(Task prompt) Rewrite the items below, replacing "Version number" with "release number" and leaving everything else as it is. Omit the pictures from your answer.

(Record extracts)
+ + + + +

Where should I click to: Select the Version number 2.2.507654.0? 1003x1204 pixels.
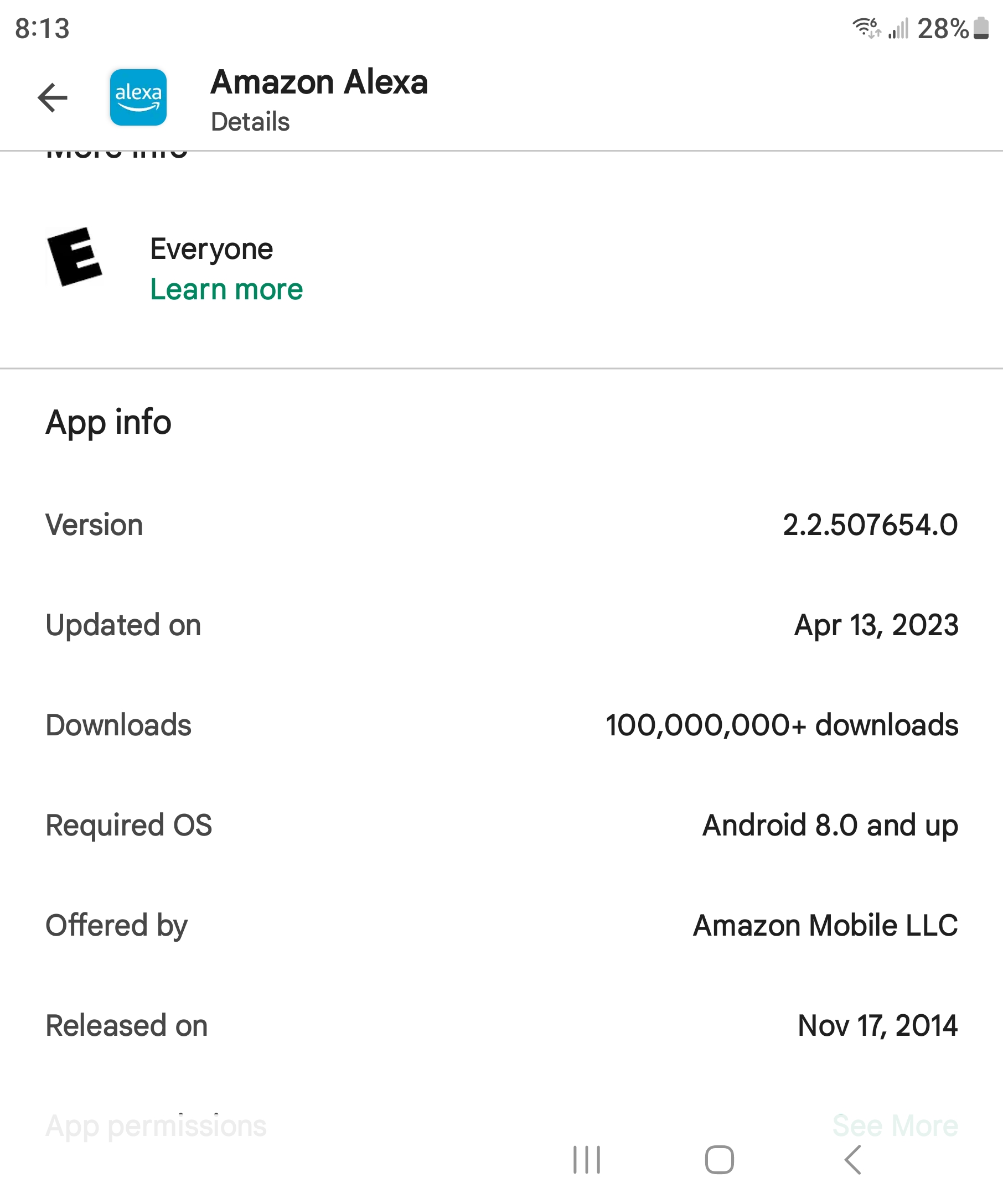click(870, 525)
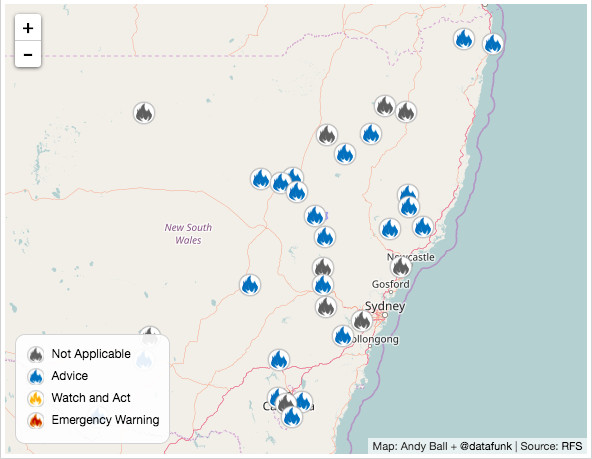Select the leftmost blue marker in the central cluster
Image resolution: width=592 pixels, height=459 pixels.
tap(261, 179)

+ + + + +

(Written answer)
Where should I click to: Select the release number 2.2.507654.0? 1003x1204 pixels.
click(870, 525)
Select the leftmost blue marker in the central cluster
Image resolution: width=592 pixels, height=459 pixels.
tap(261, 179)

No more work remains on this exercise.